If an amateur, with a blog, can figure out usable therapies from the literature, we really do need some new Experts, and then NICE will need to rewrite their guidelines.





Saturday, 30 March 2013

NICE Brits 281 and Californian Quacks 305?

I have to thank Paul Whitely  for a post on his website that I am hijacking today.  Click on Paul’s name to go to his blog.

National Institute for Health & Care Excellence (NICE)
NICE is an organisation in the UK, funded by the Department of Health.  They produce excellent guidelines on  most medical conditions for both doctors and patients.  They are all available free on line.

NICE & Autism
NICE are producing a guideline called:-  

Autism, The management and support of children and young people on the autism spectrum.  The guideline is still in the draft stage, but there are two versions:-
Full version (790 pages) 
Summary (40 pages)

You may wonder who on earth is going to read a 790 page document.  The 40 page document does not say a lot, you could summarize it as folows:-
  •  Carers (parents) are unsupported, miserable and financially strained
  • Children should have access to care and therapy, that does not currently exist
  • Local autism teams should have the skills to provide, or organize, the interventions and care recommended in this guideline, but they currently do not have these skills.
  • No magic cure exists
 


The NICE list of Dos and Don’ts  (Mainly Don’ts)

DO NOT:-

Do not use the following interventions for the management of core features of autism in children and young people: 

·         antipsychotics
·         antidepressants
·         anticonvulsants
·         exclusion diets (such as gluten- or casein-free diets)  -  sorry Paul

Do not use omega-3 fatty acids to manage sleep problems in children and young people with autism.

Do not use auditory integration training

Do not use the following interventions for children and young people with autism in any context:  
·         secretin
·         chelation
·         hyperbaric oxygen therapy 

DO:-

Consider a social-communication intervention for the management of the core features of autism in children and young people. For pre-school children consider delivering the intervention with parent, carer or teacher mediation. For school-aged children consider delivering the intervention with peer mediation.
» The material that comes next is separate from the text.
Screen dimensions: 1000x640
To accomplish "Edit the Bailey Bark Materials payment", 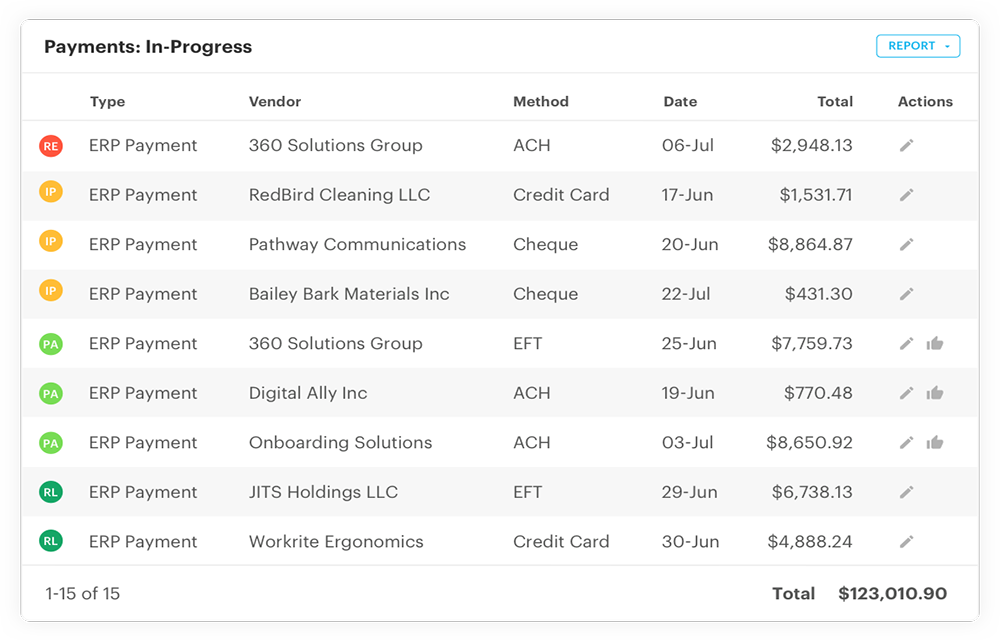I will pos(906,294).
Consider the following for children and young people with autism and anxiety who have the verbal and cognitive ability to engage in a cognitive behavioural therapy (CBT) intervention:  

·         group CBT adjusted to the needs of children and young people with autism
·         individual CBT for children and young people who find group-based activities difficult.  
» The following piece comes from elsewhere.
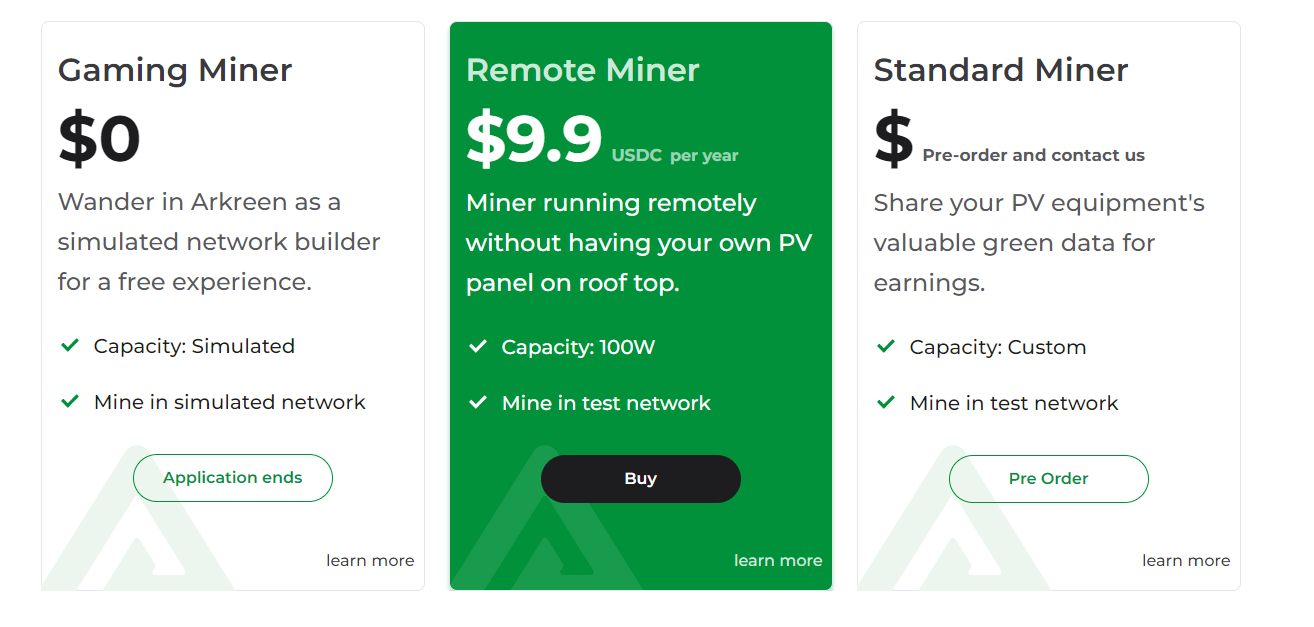Click checkmark by Standard Miner's Mine in test network
1314x627 pixels.
(886, 403)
For behavior that challenges, try antipsychotic medication.

  
The 790 page version  -   NICE Brits 281 and Californian Quacks 305
I was rather disappointed by the 40 page version of NICE, so I opened up the 790 page version.  I recommend you do too.  It is totally different.  Some people have spent many 1000’s of hours analysing all the scientific literature on a wide range of biological, social, psychological and educational aspects of autism.

The problem was on page 281.  This is the page where those clever guys over at Stanford 94305, get their research into Glutathione (GSH) mentioned. (94305 is their zip code) 
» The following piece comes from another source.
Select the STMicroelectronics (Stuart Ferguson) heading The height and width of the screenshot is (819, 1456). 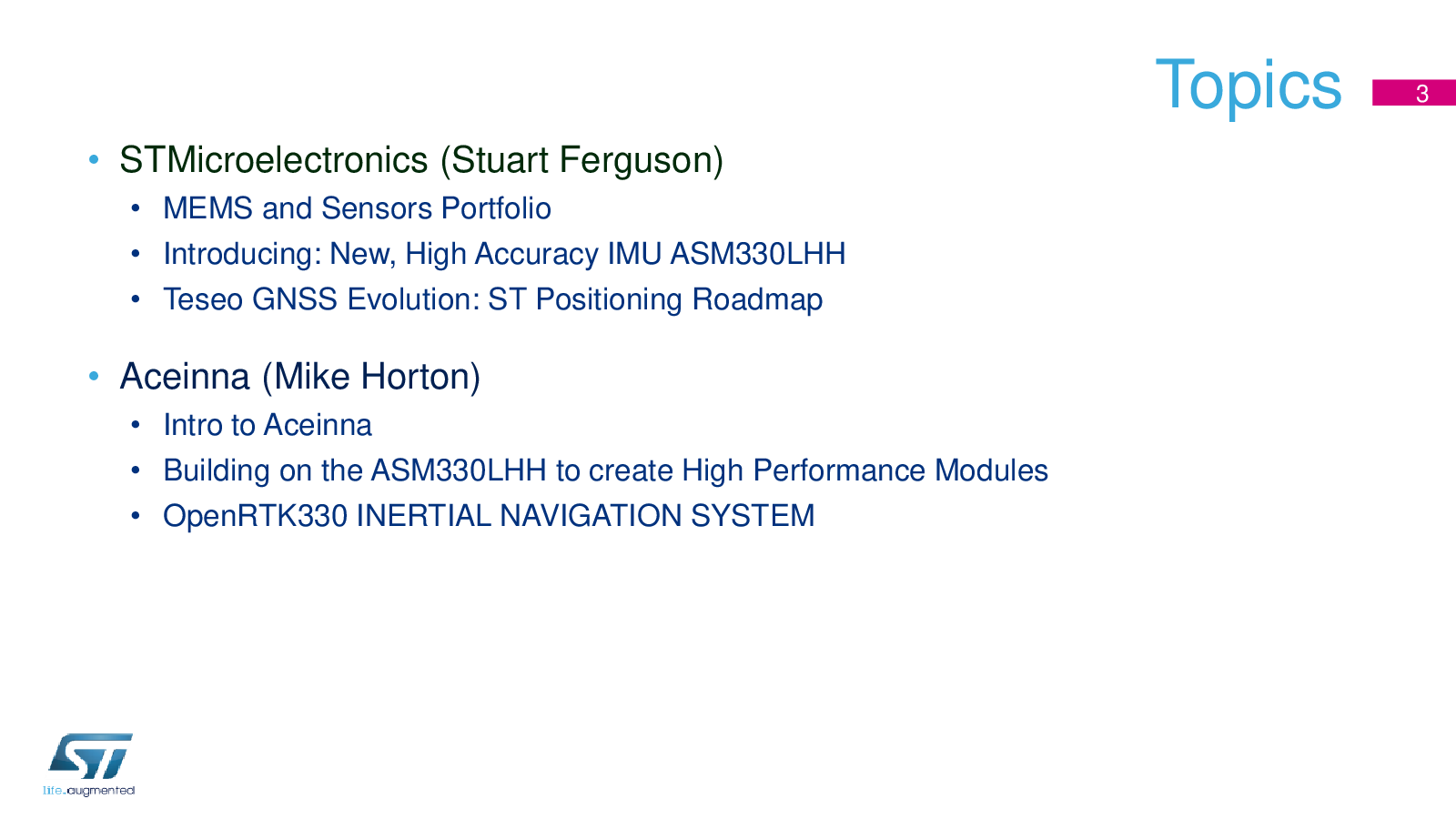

Then on pages 389/390 NICE give their verdict on the Stanford guys' findings.  They conclude that while NAC does nothing bad, it also did nothing good.



 


Now, I am no medical genius, but nor am I a complete moron. I read the full Stanford research paper as a highly sceptical, but informed, parent. I concluded, as did the Stanford team, that they had found something very important. To get the full report you have to pay $31.50 but I figured it was well worth it. So if this excellent research just gets sliced and diced, and then trashed, in this 790 page review, how much faith do I have in the other 787 pages?

I am with those Quacky Californians on this one.  Those NICE Brits can call me a quack too.